Content starts

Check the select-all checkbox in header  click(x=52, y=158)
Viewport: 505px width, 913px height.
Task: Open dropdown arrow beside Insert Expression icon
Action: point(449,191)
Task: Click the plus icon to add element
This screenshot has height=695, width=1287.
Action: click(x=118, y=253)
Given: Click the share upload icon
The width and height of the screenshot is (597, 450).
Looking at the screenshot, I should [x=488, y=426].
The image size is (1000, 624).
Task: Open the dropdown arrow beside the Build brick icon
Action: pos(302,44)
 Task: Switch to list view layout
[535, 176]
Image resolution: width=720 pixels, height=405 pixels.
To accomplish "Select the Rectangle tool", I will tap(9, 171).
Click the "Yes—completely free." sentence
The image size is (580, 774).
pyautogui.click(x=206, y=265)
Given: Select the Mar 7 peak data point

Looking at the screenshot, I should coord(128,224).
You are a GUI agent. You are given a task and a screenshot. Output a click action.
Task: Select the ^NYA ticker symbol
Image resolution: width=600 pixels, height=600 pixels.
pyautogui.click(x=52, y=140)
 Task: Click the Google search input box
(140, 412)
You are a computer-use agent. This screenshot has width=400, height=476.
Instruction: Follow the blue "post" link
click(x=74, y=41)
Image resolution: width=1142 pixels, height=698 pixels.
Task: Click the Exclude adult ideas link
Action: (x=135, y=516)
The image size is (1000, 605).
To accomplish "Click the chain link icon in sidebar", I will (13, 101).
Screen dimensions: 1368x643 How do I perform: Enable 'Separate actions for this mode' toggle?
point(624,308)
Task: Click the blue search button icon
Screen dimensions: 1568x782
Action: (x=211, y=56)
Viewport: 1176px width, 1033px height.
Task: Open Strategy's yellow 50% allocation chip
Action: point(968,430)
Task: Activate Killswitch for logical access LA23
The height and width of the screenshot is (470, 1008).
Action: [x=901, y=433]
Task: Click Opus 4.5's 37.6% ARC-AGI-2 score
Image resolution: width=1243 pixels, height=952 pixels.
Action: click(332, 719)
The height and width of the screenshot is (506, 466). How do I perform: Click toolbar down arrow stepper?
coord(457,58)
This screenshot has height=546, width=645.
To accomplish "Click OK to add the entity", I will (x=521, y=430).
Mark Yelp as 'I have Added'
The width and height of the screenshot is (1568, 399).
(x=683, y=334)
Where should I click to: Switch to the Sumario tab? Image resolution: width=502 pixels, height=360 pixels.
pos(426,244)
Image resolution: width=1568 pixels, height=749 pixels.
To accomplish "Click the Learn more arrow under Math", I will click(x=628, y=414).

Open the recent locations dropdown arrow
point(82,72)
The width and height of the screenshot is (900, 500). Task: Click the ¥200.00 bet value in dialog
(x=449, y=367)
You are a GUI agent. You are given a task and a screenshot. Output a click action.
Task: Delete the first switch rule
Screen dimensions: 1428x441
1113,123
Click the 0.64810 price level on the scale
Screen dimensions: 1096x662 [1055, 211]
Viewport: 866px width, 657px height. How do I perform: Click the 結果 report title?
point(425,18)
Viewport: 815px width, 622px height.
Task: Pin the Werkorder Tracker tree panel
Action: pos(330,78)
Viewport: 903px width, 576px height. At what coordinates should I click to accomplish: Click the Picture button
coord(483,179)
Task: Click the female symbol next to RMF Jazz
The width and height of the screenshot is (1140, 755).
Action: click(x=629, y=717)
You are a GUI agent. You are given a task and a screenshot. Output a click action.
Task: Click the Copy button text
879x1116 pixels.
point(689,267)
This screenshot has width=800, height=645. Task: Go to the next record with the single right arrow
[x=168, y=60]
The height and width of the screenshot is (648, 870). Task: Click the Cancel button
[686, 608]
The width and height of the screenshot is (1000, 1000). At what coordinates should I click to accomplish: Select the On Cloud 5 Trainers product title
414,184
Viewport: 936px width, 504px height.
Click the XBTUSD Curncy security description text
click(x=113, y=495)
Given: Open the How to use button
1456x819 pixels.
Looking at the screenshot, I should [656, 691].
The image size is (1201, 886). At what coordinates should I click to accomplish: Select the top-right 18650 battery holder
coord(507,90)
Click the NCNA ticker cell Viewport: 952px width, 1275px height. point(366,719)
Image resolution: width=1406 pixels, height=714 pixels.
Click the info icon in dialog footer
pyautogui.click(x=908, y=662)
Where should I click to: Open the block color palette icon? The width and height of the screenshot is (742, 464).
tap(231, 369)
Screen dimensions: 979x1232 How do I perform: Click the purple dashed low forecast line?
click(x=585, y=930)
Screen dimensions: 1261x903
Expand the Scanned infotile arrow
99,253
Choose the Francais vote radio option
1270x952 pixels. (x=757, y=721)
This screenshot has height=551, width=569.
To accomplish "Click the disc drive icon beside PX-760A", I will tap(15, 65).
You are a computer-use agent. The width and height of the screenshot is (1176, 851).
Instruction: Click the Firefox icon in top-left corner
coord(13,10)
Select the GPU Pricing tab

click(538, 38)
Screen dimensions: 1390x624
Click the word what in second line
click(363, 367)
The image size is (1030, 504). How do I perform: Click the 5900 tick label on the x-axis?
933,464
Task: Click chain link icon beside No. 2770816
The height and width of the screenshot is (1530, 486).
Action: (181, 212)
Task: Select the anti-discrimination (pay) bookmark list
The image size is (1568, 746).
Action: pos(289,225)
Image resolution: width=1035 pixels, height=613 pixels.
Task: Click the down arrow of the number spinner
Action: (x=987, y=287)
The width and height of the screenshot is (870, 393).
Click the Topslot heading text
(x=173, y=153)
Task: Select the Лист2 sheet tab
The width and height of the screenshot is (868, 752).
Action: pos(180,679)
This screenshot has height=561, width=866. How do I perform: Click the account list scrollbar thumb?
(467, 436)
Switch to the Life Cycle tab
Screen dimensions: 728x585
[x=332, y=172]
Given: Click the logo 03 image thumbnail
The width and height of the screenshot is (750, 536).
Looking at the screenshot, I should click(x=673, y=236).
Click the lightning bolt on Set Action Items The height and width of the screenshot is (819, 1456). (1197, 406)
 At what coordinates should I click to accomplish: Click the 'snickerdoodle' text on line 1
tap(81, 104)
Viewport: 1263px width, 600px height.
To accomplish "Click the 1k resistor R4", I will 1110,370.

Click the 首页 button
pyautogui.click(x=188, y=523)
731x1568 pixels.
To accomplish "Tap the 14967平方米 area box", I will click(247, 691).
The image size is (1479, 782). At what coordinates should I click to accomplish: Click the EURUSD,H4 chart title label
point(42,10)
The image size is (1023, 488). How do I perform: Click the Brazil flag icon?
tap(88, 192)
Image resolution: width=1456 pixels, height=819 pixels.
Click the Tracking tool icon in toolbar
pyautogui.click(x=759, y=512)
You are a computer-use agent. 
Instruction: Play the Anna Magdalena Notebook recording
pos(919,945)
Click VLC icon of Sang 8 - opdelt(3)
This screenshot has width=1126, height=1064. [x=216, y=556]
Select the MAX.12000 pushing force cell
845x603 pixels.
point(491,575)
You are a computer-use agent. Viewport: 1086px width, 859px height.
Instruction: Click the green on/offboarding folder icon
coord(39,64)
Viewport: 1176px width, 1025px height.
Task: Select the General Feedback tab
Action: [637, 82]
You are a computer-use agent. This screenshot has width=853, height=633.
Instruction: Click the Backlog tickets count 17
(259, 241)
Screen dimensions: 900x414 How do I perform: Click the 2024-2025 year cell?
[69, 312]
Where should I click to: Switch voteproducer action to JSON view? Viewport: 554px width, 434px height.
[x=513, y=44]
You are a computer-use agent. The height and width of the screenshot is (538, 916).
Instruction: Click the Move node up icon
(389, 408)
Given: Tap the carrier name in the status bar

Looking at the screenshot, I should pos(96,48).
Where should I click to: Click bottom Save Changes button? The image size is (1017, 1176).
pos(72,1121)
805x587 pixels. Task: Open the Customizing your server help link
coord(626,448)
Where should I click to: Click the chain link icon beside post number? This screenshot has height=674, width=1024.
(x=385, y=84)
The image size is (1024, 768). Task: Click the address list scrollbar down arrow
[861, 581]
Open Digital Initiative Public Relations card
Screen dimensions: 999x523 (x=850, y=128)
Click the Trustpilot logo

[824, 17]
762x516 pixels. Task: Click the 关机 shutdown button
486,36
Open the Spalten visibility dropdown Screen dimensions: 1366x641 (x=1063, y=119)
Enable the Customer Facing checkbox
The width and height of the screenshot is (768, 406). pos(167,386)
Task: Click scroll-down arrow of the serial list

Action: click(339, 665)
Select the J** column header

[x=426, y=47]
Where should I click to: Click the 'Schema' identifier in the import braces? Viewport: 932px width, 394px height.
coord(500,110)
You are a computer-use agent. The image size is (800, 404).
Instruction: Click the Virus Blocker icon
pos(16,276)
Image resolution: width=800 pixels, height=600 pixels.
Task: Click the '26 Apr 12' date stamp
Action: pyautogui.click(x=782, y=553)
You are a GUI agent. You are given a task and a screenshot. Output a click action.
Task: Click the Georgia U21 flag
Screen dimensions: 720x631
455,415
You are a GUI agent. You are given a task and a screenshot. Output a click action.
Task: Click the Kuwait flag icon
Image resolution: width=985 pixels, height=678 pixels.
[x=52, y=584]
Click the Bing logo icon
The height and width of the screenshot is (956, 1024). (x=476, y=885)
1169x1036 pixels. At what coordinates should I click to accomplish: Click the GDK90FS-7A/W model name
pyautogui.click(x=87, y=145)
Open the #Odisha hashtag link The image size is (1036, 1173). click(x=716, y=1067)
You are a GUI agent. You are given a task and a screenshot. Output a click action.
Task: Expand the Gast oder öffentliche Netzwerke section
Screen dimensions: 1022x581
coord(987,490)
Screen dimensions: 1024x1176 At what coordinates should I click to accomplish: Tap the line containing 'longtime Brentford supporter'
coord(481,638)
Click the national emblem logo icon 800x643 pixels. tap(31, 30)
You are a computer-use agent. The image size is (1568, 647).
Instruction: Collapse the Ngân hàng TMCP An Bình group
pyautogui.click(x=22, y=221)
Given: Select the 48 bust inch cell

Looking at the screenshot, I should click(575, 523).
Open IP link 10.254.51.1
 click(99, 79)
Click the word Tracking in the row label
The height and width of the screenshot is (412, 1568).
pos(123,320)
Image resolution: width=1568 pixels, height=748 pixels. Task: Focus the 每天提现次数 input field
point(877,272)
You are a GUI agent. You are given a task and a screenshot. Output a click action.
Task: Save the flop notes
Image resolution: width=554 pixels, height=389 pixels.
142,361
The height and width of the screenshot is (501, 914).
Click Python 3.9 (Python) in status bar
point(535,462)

Content ends

**Task directions**
Transcribe, exactly and without additions, the lines of the records above, beginning with the line that contains "The image size is (1030, 504)." and ending with the line that contains "Click the lightning", both included.

**Answer space**
The image size is (1030, 504). How do I perform: Click the 5900 tick label on the x-axis?
933,464
Task: Click chain link icon beside No. 2770816
The height and width of the screenshot is (1530, 486).
Action: (181, 212)
Task: Select the anti-discrimination (pay) bookmark list
The image size is (1568, 746).
Action: pos(289,225)
Image resolution: width=1035 pixels, height=613 pixels.
Task: Click the down arrow of the number spinner
Action: (x=987, y=287)
The width and height of the screenshot is (870, 393).
Click the Topslot heading text
(x=173, y=153)
Task: Select the Лист2 sheet tab
The width and height of the screenshot is (868, 752).
Action: pos(180,679)
This screenshot has height=561, width=866. How do I perform: Click the account list scrollbar thumb?
(467, 436)
Switch to the Life Cycle tab
Screen dimensions: 728x585
[x=332, y=172]
Given: Click the logo 03 image thumbnail
The width and height of the screenshot is (750, 536).
Looking at the screenshot, I should click(x=673, y=236).
Click the lightning bolt on Set Action Items The height and width of the screenshot is (819, 1456). (1197, 406)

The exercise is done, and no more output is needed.